Die Bundesbank moniert, dass die positiven Überraschungen bei Steuereinnahmen und Zinsausgaben für eine Lockerung des Sparkurses genutzt würden. "Eine möglichst zügige Konsolidierung des Bundeshaushalts ist aus zahlreichen Gründen dringend zu empfehlen", heißt es in der Stellungnahme. Zu berücksichtigen seien auch die hohe Schuldenquote und die absehbare Belastung der Staatskassen durch die Alterung der Gesellschaft. Hinzu kämen erhebliche Risiken aus der Finanz- und Staatsschuldenkrise. Daher sollte zügig eine solide Grundposition geschaffen werden.
Mehreinnahmen werden für dauerhafte Ausgaben verplant
Der Nachtragsetat ist notwendig, weil der ESM am 1. Juli starten soll und damit früher als geplant.

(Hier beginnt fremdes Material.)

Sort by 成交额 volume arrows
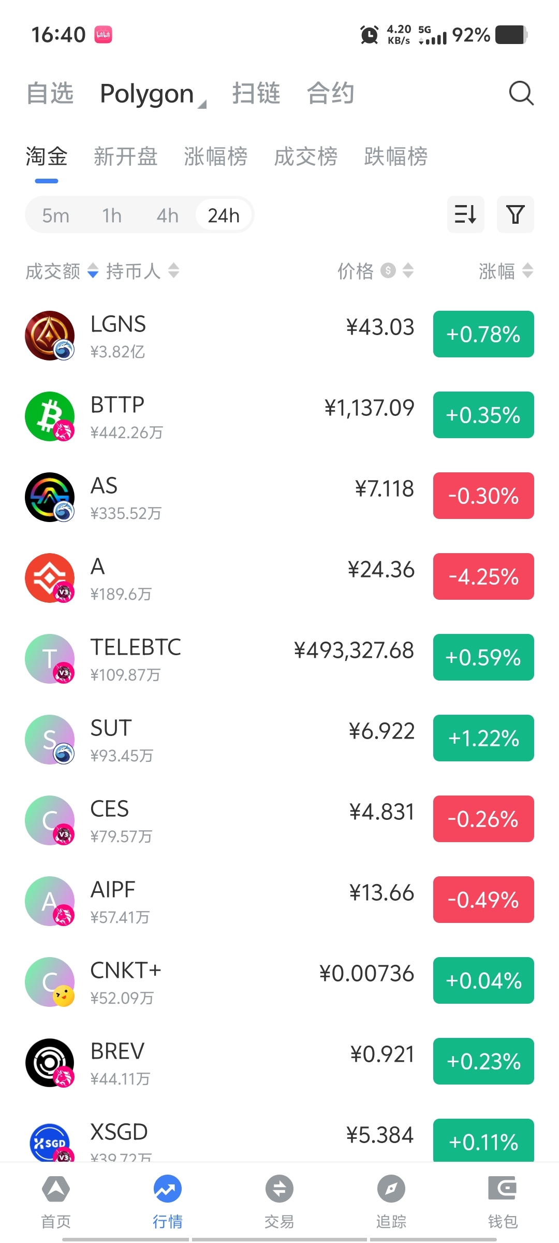Screen dimensions: 559x1243 (93, 270)
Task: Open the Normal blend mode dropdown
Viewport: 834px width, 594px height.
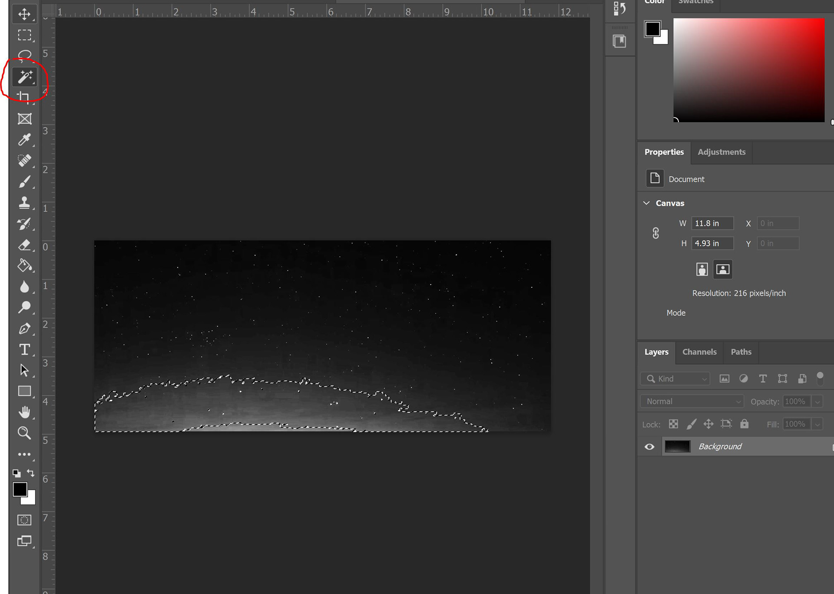Action: [692, 402]

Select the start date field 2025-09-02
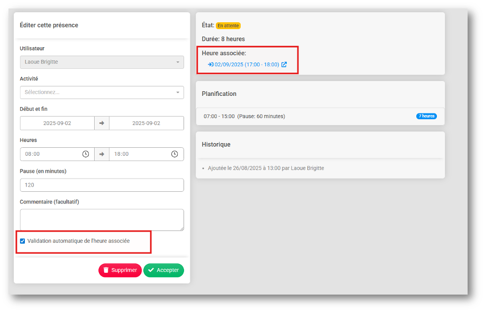pos(57,123)
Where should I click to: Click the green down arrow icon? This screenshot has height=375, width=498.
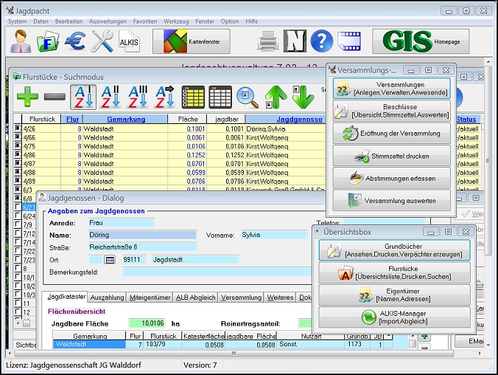pos(303,97)
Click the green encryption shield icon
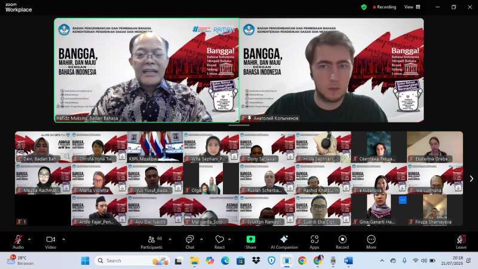 (x=364, y=7)
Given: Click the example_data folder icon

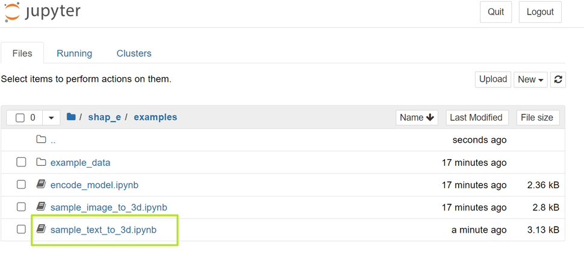Looking at the screenshot, I should pos(41,162).
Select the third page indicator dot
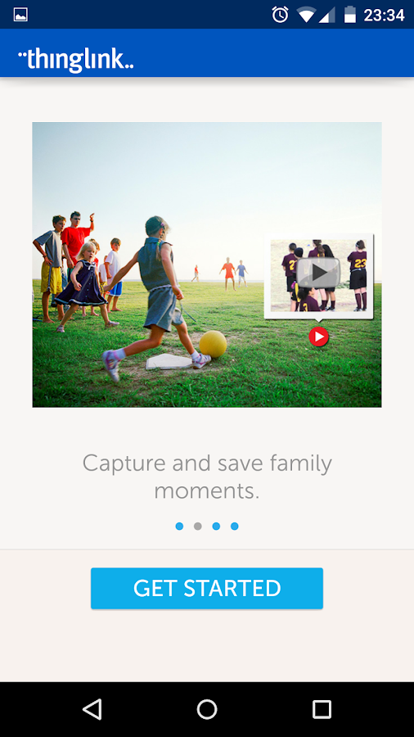The image size is (414, 737). (216, 526)
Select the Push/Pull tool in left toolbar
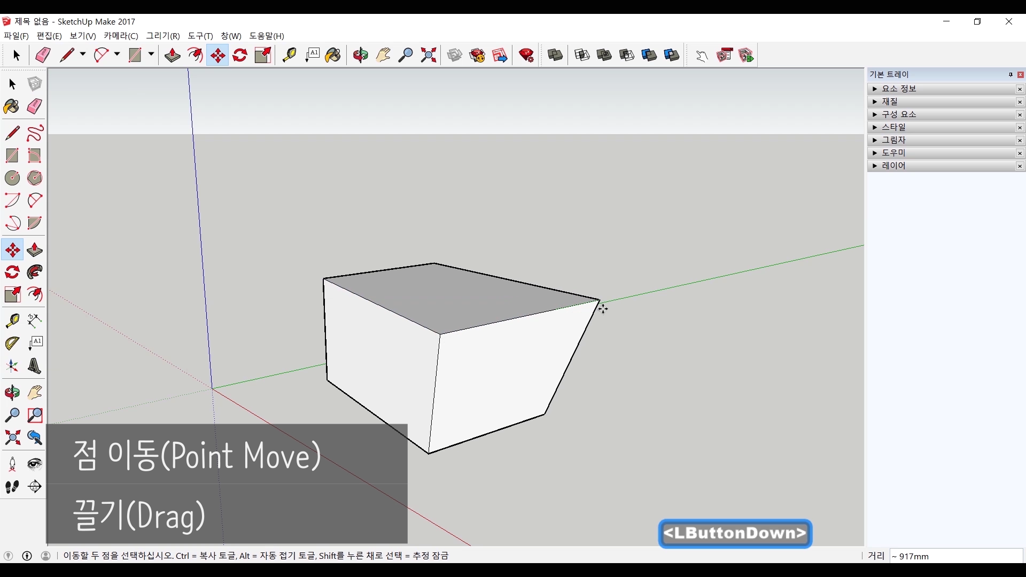Viewport: 1026px width, 577px height. [35, 249]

Auch soll er schneller mit Kapital ausgestattet werden. Deutschland muss 2012 rund 8,7 Milliarden Euro Kapital in den ESM einzahlen, wofür zusätzliche Kredite nötig sind. Daher steigt nach dem Entwurf die Neuverschuldung des Bundes in diesem Jahr von 26,1 auf 34,8 Milliarden Euro. Berücksichtigt sind auch andere veränderte Einnahmen und Ausgaben. Es zeichnet sich aber eine niedrigere Neuverschuldung ab als angenommen. So könnte sich den Angaben zufolge die bisher 2012 veranschlagte Nettokreditaufnahme dank besserer Steuereinnahmen auf 32,3 Milliarden Euro verringern.

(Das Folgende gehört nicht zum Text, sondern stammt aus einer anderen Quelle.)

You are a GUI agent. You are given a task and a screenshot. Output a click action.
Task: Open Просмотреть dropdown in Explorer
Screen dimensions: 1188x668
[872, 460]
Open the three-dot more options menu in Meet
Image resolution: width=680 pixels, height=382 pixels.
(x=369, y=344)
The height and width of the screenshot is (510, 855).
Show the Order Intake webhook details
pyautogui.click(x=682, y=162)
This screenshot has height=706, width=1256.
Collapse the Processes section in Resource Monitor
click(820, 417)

Nach Aussage des haushaltspolitischen Sprechers der SPD-Fraktion, Carsten Schneider, haben alle Sachverständigen die Bundesregierung für ihre verfehlte Haushaltspolitik kritisiert: "Der Bundesfinanzminister und die Regierungskoalition haben die Haushaltskonsolidierung aufgegeben." Trotz der Entwicklung bei den Einnahmen komme der Abbau der Neuverschuldung nicht schneller voran. Stattdessen würden die konjunkturell bedingten Mehreinnahmen für dauerhafte Ausgaben wie das verwendet.
SPD-Fraktionsvize Joachim Poß erklärte, die Kritik von Bundesrechnungshof und Bundesbank stoße auf taube Ohren. "Statt endlich intelligent an den richtigen Stellen zu sparen, beschließt diese Regierung sinnlose Ausgaben." Außerdem verfolge die immer noch ihre unzeitgemäßen Steuersenkungspläne, die auch die Länder und Kommunen massiv treffen würden.